**ABOUT THIS EXERCISE:** Retype the records exactly, including every line.

Stored records:
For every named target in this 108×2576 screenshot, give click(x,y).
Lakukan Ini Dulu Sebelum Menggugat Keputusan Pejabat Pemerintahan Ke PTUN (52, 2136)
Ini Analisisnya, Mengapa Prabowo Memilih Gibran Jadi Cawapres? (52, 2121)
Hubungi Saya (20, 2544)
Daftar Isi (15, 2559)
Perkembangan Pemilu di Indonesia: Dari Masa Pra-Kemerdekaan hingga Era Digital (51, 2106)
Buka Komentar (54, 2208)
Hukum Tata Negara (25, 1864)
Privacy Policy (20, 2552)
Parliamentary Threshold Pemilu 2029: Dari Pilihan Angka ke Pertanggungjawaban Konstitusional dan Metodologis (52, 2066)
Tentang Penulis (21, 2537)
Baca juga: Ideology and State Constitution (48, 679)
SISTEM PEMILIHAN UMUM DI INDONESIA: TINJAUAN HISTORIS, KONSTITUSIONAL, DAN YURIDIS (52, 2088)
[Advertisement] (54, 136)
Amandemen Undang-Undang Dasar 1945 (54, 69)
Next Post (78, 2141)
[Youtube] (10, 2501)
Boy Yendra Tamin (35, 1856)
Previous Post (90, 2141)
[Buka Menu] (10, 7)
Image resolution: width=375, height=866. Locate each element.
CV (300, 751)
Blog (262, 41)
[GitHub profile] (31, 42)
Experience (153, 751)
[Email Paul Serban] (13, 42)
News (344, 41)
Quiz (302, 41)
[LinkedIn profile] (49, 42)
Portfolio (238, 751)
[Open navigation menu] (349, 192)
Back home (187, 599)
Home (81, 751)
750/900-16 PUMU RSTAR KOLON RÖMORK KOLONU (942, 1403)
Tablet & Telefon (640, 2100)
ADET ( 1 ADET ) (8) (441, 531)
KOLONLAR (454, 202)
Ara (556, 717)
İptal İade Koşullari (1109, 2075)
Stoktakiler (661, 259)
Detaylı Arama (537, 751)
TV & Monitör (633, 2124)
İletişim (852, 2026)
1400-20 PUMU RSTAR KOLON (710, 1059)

**WRITTEN ANSWER:**
For every named target in this 108×2576 screenshot, give click(x,y).
Lakukan Ini Dulu Sebelum Menggugat Keputusan Pejabat Pemerintahan Ke PTUN (52, 2136)
Ini Analisisnya, Mengapa Prabowo Memilih Gibran Jadi Cawapres? (52, 2121)
Hubungi Saya (20, 2544)
Daftar Isi (15, 2559)
Perkembangan Pemilu di Indonesia: Dari Masa Pra-Kemerdekaan hingga Era Digital (51, 2106)
Buka Komentar (54, 2208)
Hukum Tata Negara (25, 1864)
Privacy Policy (20, 2552)
Parliamentary Threshold Pemilu 2029: Dari Pilihan Angka ke Pertanggungjawaban Konstitusional dan Metodologis (52, 2066)
Tentang Penulis (21, 2537)
Baca juga: Ideology and State Constitution (48, 679)
SISTEM PEMILIHAN UMUM DI INDONESIA: TINJAUAN HISTORIS, KONSTITUSIONAL, DAN YURIDIS (52, 2088)
[Advertisement] (54, 136)
Amandemen Undang-Undang Dasar 1945 (54, 69)
Next Post (78, 2141)
[Youtube] (10, 2501)
Boy Yendra Tamin (35, 1856)
Previous Post (90, 2141)
[Buka Menu] (10, 7)
Image resolution: width=375, height=866. Locate each element.
CV (300, 751)
Blog (262, 41)
[GitHub profile] (31, 42)
Experience (153, 751)
[Email Paul Serban] (13, 42)
News (344, 41)
Quiz (302, 41)
[LinkedIn profile] (49, 42)
Portfolio (238, 751)
[Open navigation menu] (349, 192)
Back home (187, 599)
Home (81, 751)
750/900-16 PUMU RSTAR KOLON RÖMORK KOLONU (942, 1403)
Tablet & Telefon (640, 2100)
ADET ( 1 ADET ) (8) (441, 531)
KOLONLAR (454, 202)
Ara (556, 717)
İptal İade Koşullari (1109, 2075)
Stoktakiler (661, 259)
Detaylı Arama (537, 751)
TV & Monitör (633, 2124)
İletişim (852, 2026)
1400-20 PUMU RSTAR KOLON (710, 1059)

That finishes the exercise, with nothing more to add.